On the night in question, the girls' windows had been prophylactically nailed shut by their vigilant overseers; but one of the boys, equipped with pliers, enabled Patricia and others to climb out. They wore so many layers of protective clothing that nothing seemed likely to happen in the technical sexual sense. To Patricia, she testifies, nothing did. But another girl apparently deduced the possibility of wickedness and wrote a lurid letter to a friend in Belfast, which was discovered by her mother and taken to St Dominic's School. When the report reached the 'cross and bitter', `erotophobic' nuns, scandal, so to speak, hit the fan. In Rannafast, Patricia and two other girls were arraigned before a tribunal from which there could be no appeal.

The priest in charge harangued the girls 'mightily' in Irish, Craig recalls: I don't know the ins and outs of it. The nun I spoke to told me it was far too shocking to repeat over the telephone. But I gather there's been some carry-on with boys here . . . I hate to think of the state of your immortal souls. I'm disgusted with you. . . . The only thing you can do is pray to the good Lord for forgiveness. I don't know what put such filth into your heads, girls of your age!

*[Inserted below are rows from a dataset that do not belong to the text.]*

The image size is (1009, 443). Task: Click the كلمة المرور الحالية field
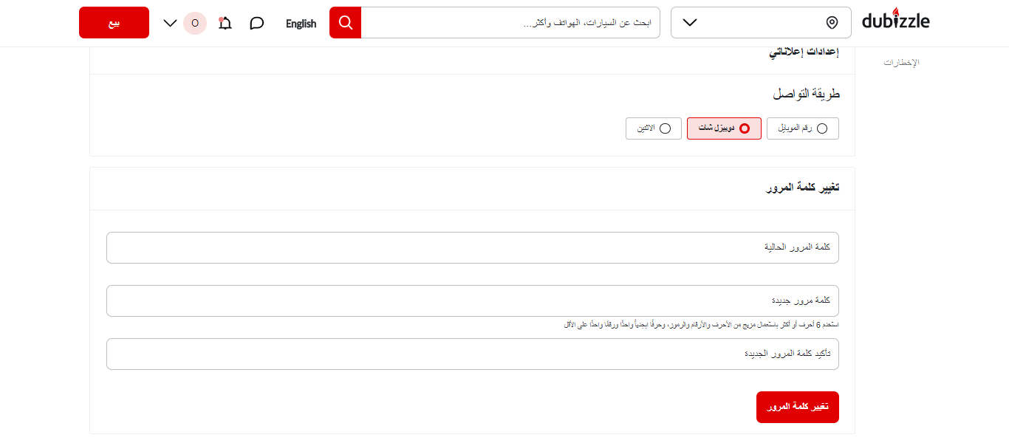pos(473,247)
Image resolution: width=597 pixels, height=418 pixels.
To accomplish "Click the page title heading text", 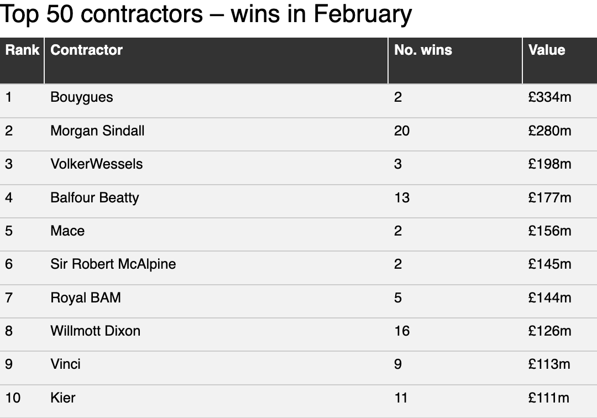I will click(x=206, y=14).
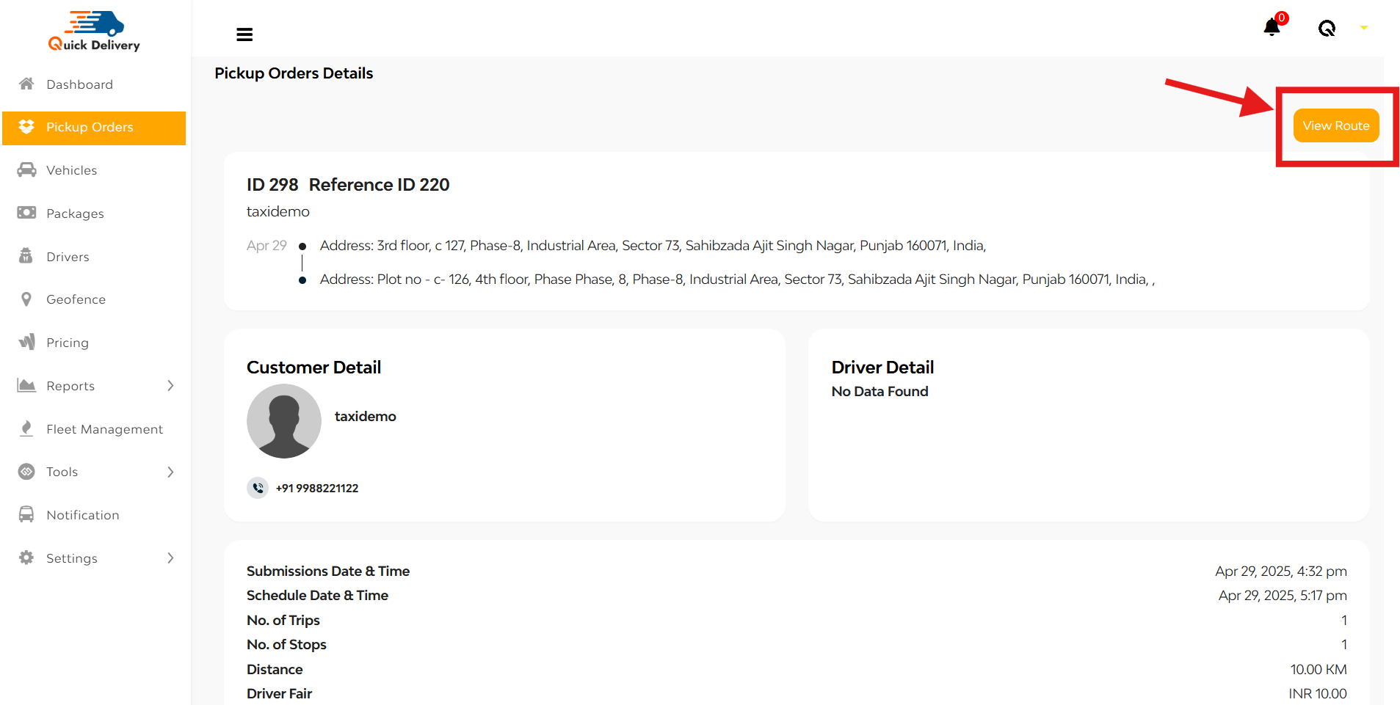Click the customer phone call icon
The image size is (1400, 705).
coord(258,488)
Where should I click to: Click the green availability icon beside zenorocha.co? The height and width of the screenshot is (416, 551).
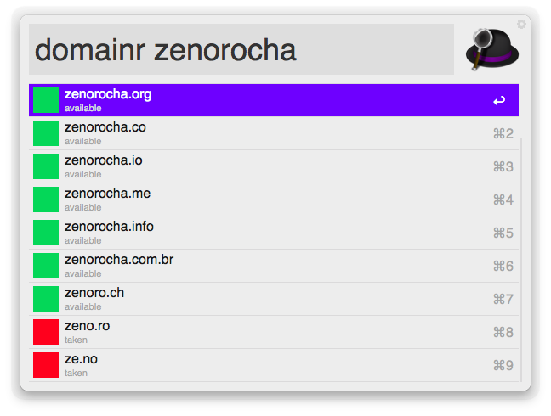pyautogui.click(x=46, y=133)
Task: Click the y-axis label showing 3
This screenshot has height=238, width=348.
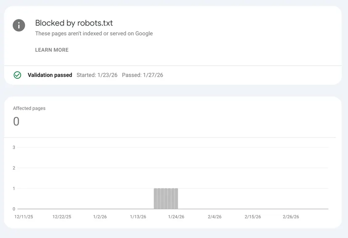Action: pos(14,147)
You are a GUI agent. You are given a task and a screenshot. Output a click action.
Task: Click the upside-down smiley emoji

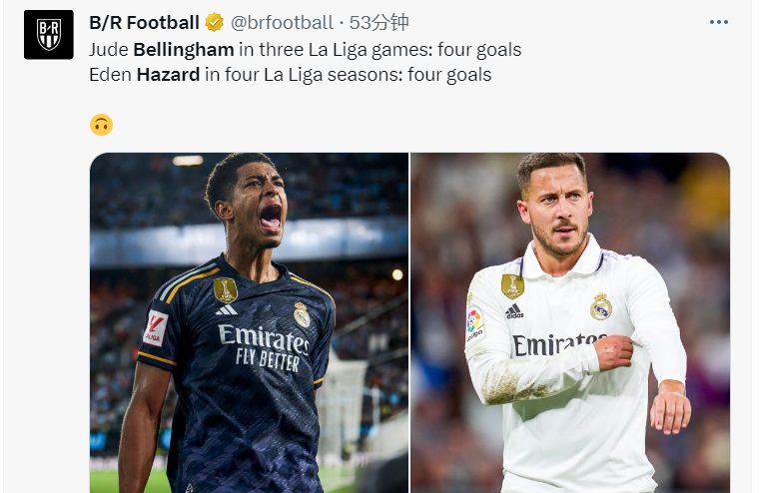[x=102, y=125]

Patricia's condemnation was final when it was learned that she was the owner of a dirty book which went the rounds of Form 5A, and provoked some previously chaste girls to assume an uncharacteristic licentiousness in the back end of Donegal.

'So,' she writes, 'the whole rumpus can, after all, be laid at my door.' The book was Grace Metallious's Peyton Place, a sensational bestseller about misdemeanours in a small town in New England. Craig reflects: I sometimes wonder if the lesson I received at that point about the destructive power of bad literature was among the factors responsible for my eventual choice of profession — to be a literary critic, you need to hold strong views on the merits or demerits of any given work, and care about upholding literary standards. If I'd been asked to review Peyton Place for the nuns, they'd have understood that I didn't regard it highly, either as a work of fiction or a guidebook to the ways of lust.

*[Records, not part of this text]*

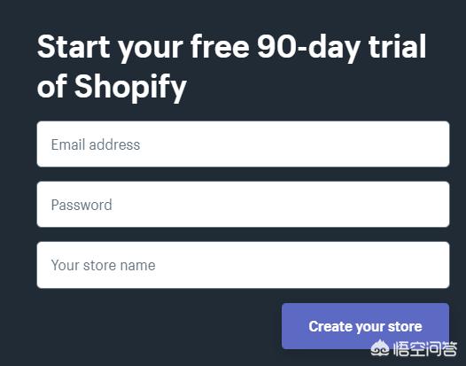Viewport: 466px width, 366px height.
Task: Place cursor in the empty store name area
Action: click(301, 265)
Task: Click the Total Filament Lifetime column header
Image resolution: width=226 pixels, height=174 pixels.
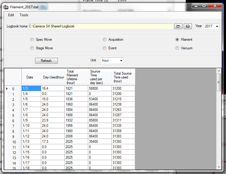Action: (x=76, y=77)
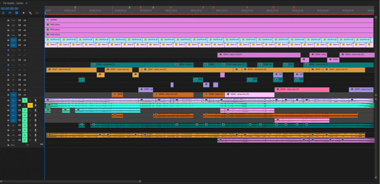The height and width of the screenshot is (184, 380).
Task: Disable the yellow Solo button on A2
Action: tap(30, 106)
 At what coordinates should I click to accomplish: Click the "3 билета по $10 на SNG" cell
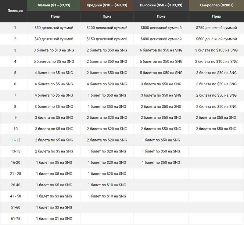(x=54, y=50)
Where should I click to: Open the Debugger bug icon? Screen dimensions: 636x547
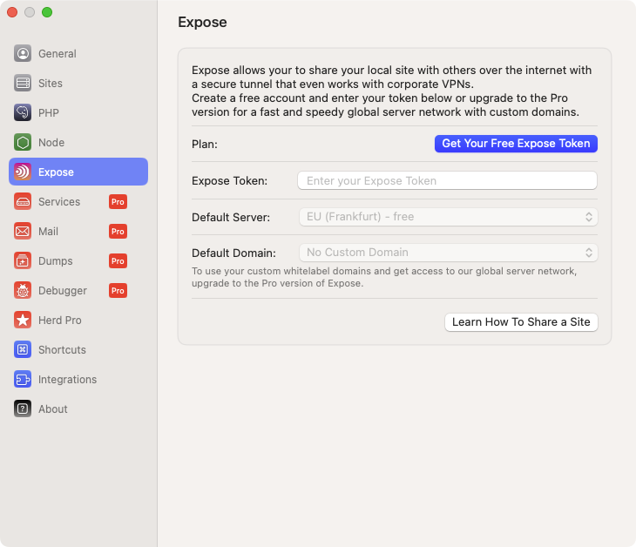pos(23,290)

Fortunately, Patricia was believed by her Catholic mother and Protestant father and supported by their 'cheerful impiety'. Nora Craig, a lay teacher in a Catholic school, guided Patricia towards further education in a secular school of art and beyond. I hold strong views on Patricia Craig's entirely meritorious book, which upholds literary standards, making apt references to poets such as Seamus Heaney, Louis MacNeice and Philip Larkin and numerous other distinguished writers, while paying nostalgic tributes to her past where nostalgia is due, and missing no opportunities to exact her revenge on purveyors of 'pietistic hogwash'.